Khan finally cocks an eyebrow in his direction.

"I expected more curiosity out of you."

"Yeah, well, you expect a lot of things out of me, but not all of them pan out," Kirk replies cryptically, with more than just a dash of snark in his tone, annoyed by his lax (though still flawless) posture and abject inability to grasp how dangerous their circumstance was. Without that BMT chip regulating his doubtlessly psychotic genius, the contents of Jim's bag could be a nuke in the making. But Kirk wasn't sure if he was willing to put Khan's comparable docility completely to the neurotherapeutic device.

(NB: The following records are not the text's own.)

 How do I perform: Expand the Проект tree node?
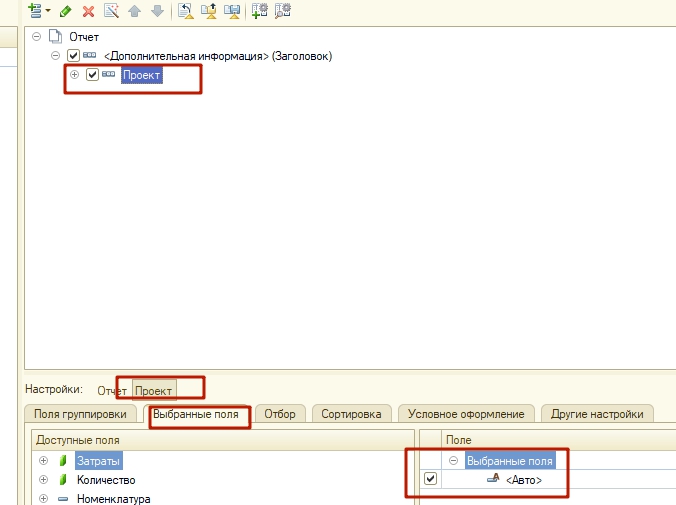tap(74, 75)
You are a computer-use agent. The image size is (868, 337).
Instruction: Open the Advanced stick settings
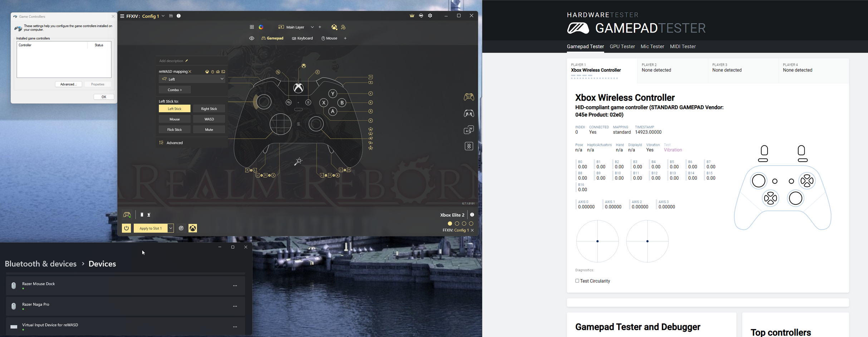(x=175, y=143)
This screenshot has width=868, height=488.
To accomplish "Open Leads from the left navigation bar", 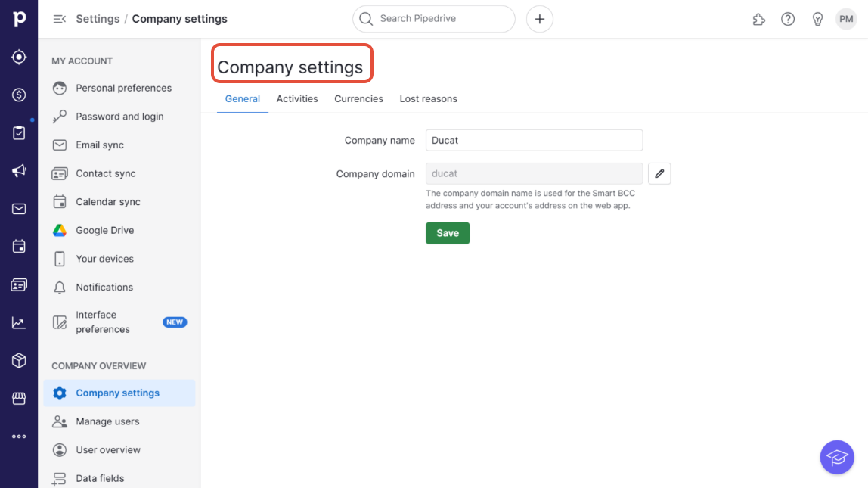I will point(19,57).
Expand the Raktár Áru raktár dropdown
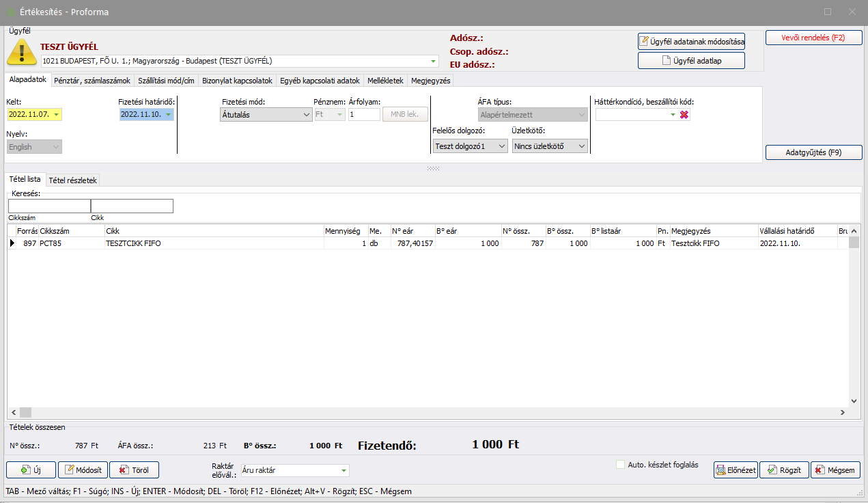Image resolution: width=868 pixels, height=503 pixels. pyautogui.click(x=343, y=470)
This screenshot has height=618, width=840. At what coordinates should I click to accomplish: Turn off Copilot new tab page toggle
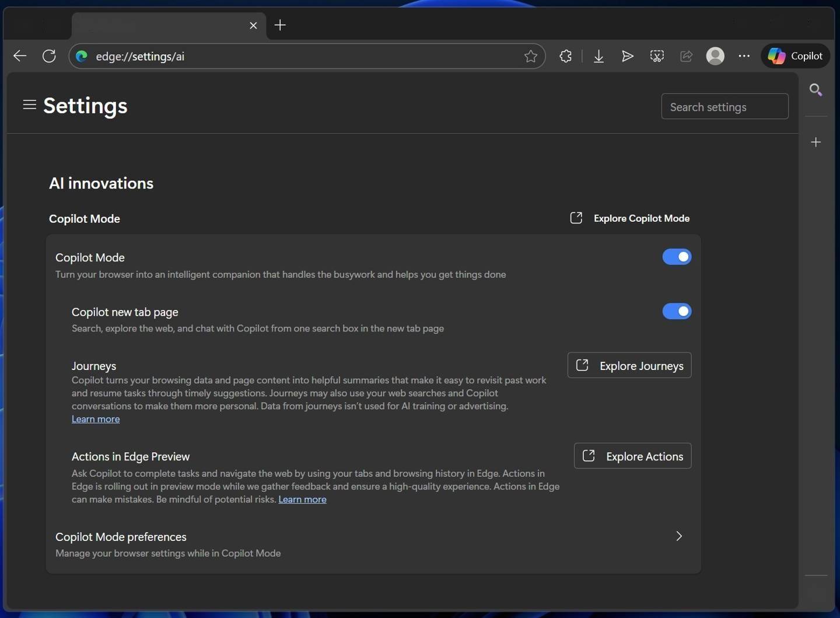tap(677, 311)
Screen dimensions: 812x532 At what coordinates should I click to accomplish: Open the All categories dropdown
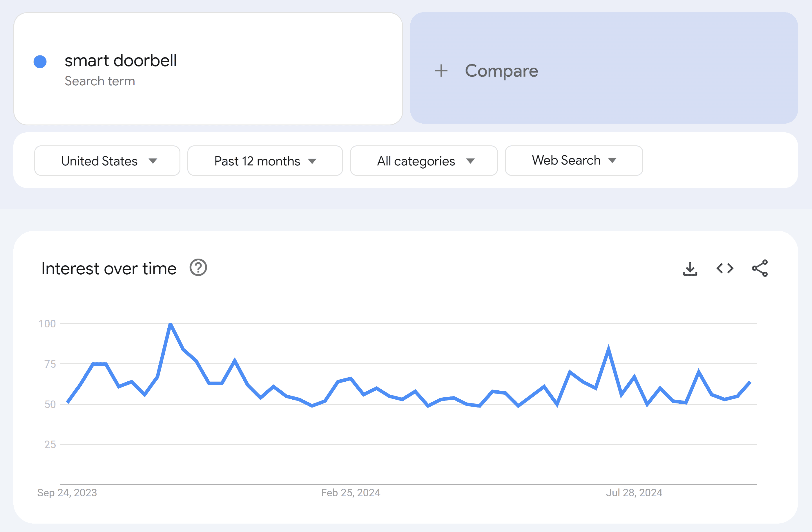click(424, 160)
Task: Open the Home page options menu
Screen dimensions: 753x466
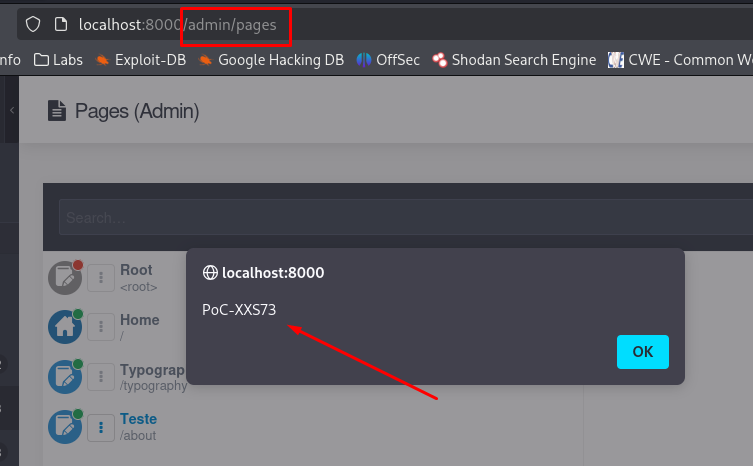Action: coord(101,327)
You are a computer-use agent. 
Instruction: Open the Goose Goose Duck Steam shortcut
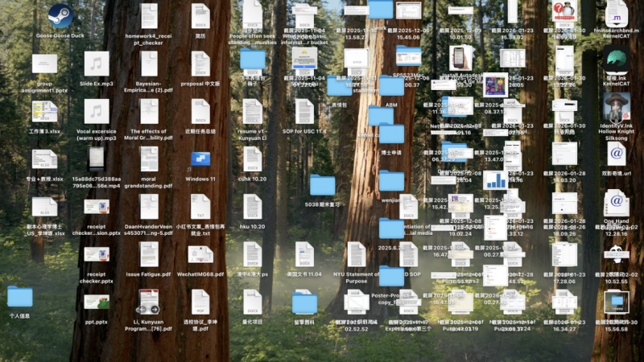click(x=56, y=17)
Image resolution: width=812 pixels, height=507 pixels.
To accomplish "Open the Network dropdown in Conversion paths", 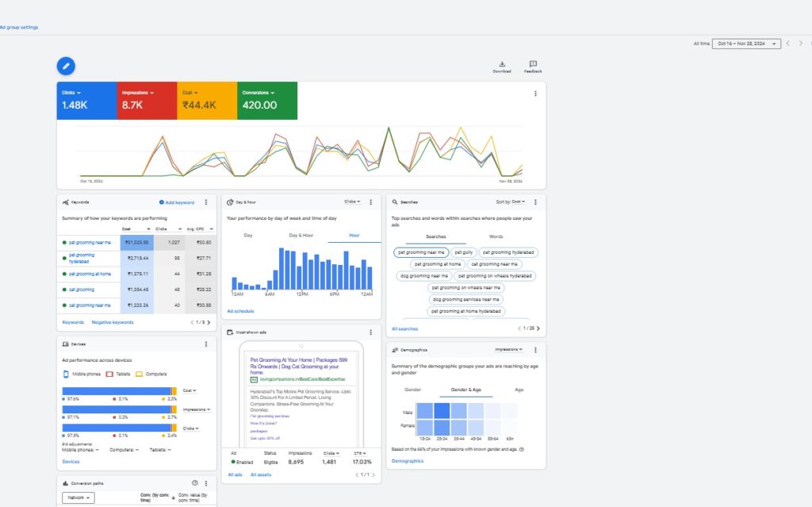I will 78,497.
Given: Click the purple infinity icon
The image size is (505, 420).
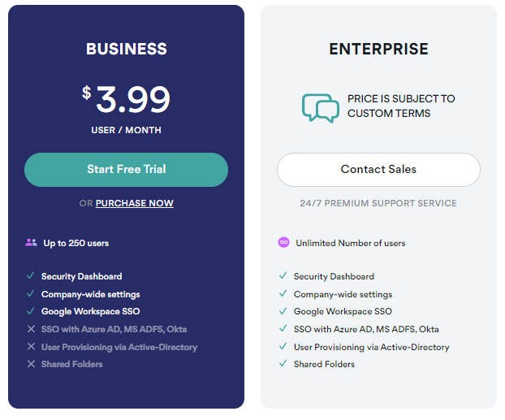Looking at the screenshot, I should coord(283,242).
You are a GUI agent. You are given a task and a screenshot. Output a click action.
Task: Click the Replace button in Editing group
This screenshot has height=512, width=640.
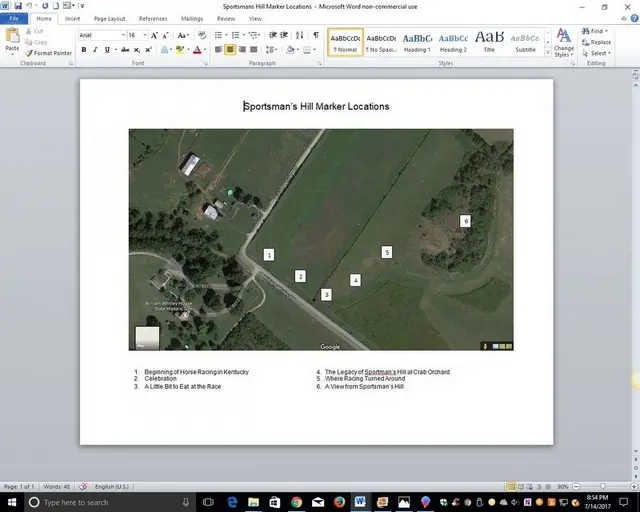point(596,42)
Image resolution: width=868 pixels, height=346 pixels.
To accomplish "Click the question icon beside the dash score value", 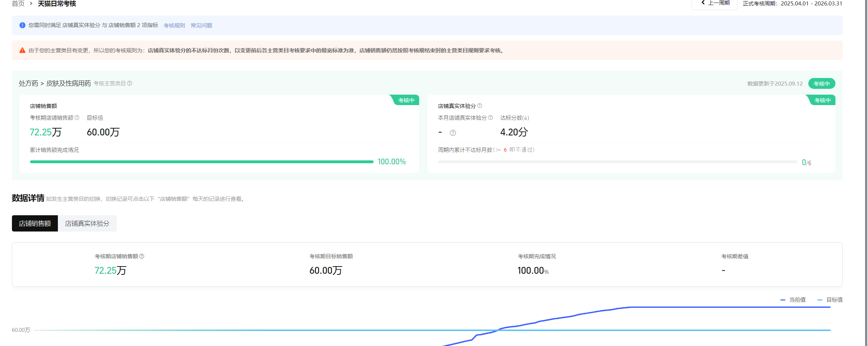I will click(x=453, y=133).
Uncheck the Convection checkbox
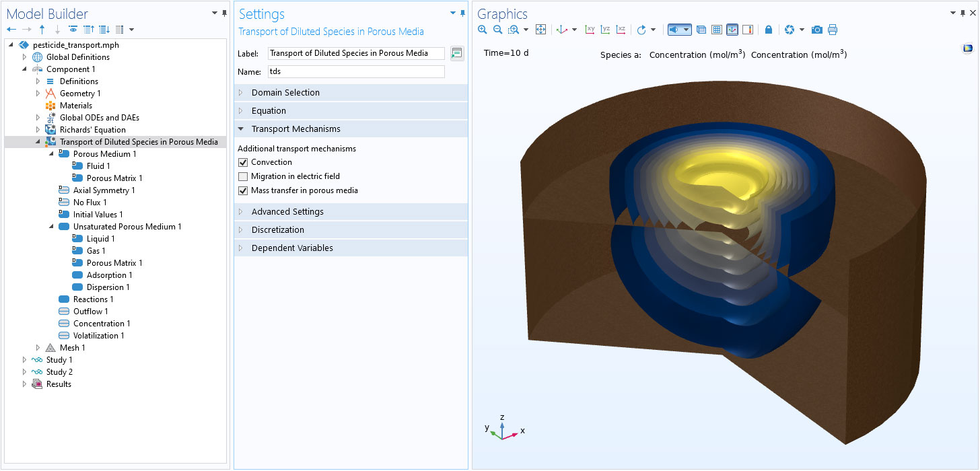This screenshot has height=471, width=980. coord(243,162)
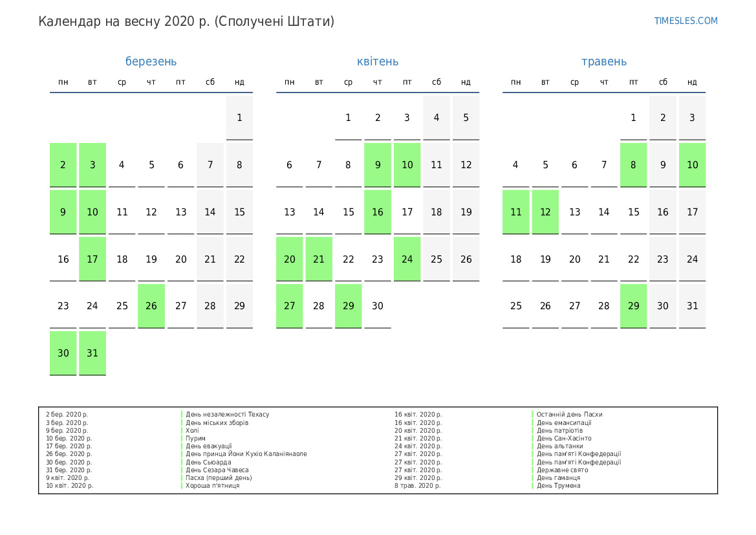Click 'Хороша п'ятниця' in the holiday list

pyautogui.click(x=212, y=486)
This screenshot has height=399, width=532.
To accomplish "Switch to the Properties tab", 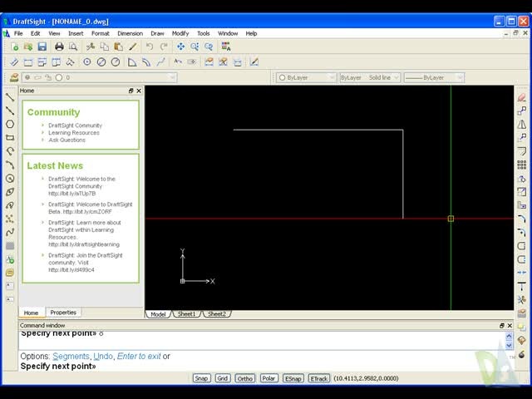I will pyautogui.click(x=63, y=313).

"But I guess I'll give; where exactly are we?"

Khan smiles, a tiny and pitiful excuse of one, but genuine nonetheless.

"Oh, how oblivious you are, Kirk. It's _fascinating_ how your intellect limits even rudimentary observations."

"Don't say that," Jim snaps abruptly, eyes fixed o the flickering display of the elevator's singular screen, numbers of the floors churning by, "'Fascinating'. Don't."

Khan's gaze could melt tungsten, Jim is sure of it, his wryness clearer than plexiglass and twice as strong.

"We're in my apartment building," the augment at last relents, "approved of and monitored by the Federation. My own personal prison, given it's infinitely more comfortable than my previous experiences." Khan makes a lazy gesture toward the gold-plated guardrail framing the inside of the elevator.

"Your-"

Jim's nerves go to Warp Factor 9, a strangling rush of anxiety and fear overcoming him.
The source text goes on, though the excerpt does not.